The church faced two options with the approval of the new law, said Robert Tuttle, a George Washington University professor who studies the relationship between church and state. One choice was to expand the definition of domestic partner, as the Archdiocese in San Francisco did years ago, to include a parent, sibling or someone else in the household.

The second choice was to do what the Washington Archdiocese has done: eliminate benefits for all spouses.

“For decades, the church has been at the forefront of worker benefits, so this move cuts against their understanding of social justice and health benefits to all possible,” Tuttle said. “But obviously, you can see they felt there was a real conflict between those values. They feel they weren’t left with much of a choice.”

Staff members at the charity were not given advance notice of the new policy and will not be able to add a spouse now because the most recent open enrollment period ended in November.

Yep.  Those values.

Nice.

Meanwhile, back at the Vatican ranch, so to speak, there’s been some hanky-panky going on.  The Guardian UK reports that “the Vatican was today rocked by a sex scandal reaching into Pope Benedict’s household after a chorister was sacked for allegedly procuring male prostitutes for a papal gentleman-in-waiting.”  [Emphasis added…couldn’t help it.]

According to the Guardian:

Angelo Balducci, a Gentleman of His Holiness, was caught by police on a wiretap allegedly negotiating with Thomas Chinedu Ehiem, a 29-year-old Vatican chorister, over the specific physical details of men he wanted brought to him. Transcripts in the possession of the Guardian suggest that numerous men may have been procured for Balducci, at least one of whom was studying for the priesthood.

This has caused “grave embarrassment to the Vatican, which has yet to publicly comment on the affair.”

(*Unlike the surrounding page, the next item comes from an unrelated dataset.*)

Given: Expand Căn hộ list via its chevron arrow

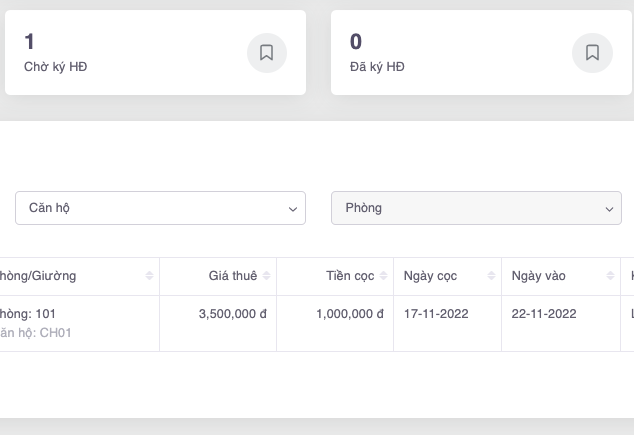Looking at the screenshot, I should pyautogui.click(x=292, y=209).
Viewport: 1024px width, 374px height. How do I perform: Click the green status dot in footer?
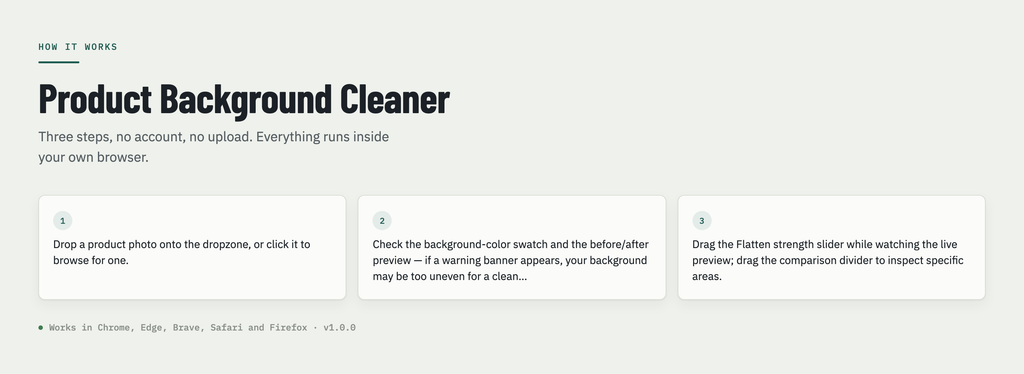pyautogui.click(x=40, y=328)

While Catholicism does not condemn homosexuality outright, its teaching is that homosexual acts “are intrinsically disordered.” The Catechism of the Catholic church states unequivocally: “Under no circumstances can they be approved.”

The procuring of services for sexual activity was discovered during an investigation into Balducci’s involvement in “widespread corruption.”  Here I guess we are talking about political and economic corruption, which apparently is different than the “moral corruption” of homosexuality about which the Church is so worried.

Balducci is also a senior adviser to the Congregation for the Evangelisation of Peoples, the department that oversees the Roman Catholic church’s worldwide missionary activities.

Since 1995, he has been a member of one of the world’s most exclusive fraternities – the Gentlemen of His Holiness, or Papal Gentlemen, the ceremonial ushers of the papal household. In the words of a 1968 ordinance, they are expected to “distinguish themselves for the good of souls and the glory of the name of the Lord”.

According to a report, there was a hidden side to Balducci’s life.  (Really?)

“In order to organise casual encounters of a sexual nature, he availed himself of the intercession of two individuals who, it is maintained, may form part of an organised network, especially active in [Rome], of exploiters or at least facilitators of male prostitution.”

The Vatican’s response?  No loss of employment benefits for this guy!

According to one source, there was no provision for the dismissal of a Gentleman of His Holiness. Another said: “We shall wait for the judiciary’s definitive verdict.”

Of course not! If the previous sex scandals in the United States are any indication, the Church will go to all lengths to protect this guy.

Meanwhile, employees in DC will lose their health benefits and the US Conference of Catholic Bishops will go on fighting health care for millions of people in the United States, because they are morally opposed to the federal funding of abortion, a case of political shadow boxing if there ever was one because there is no federal funding of abortion included in any existing health reform bill.

Moral absolutism.  It’s a great thing.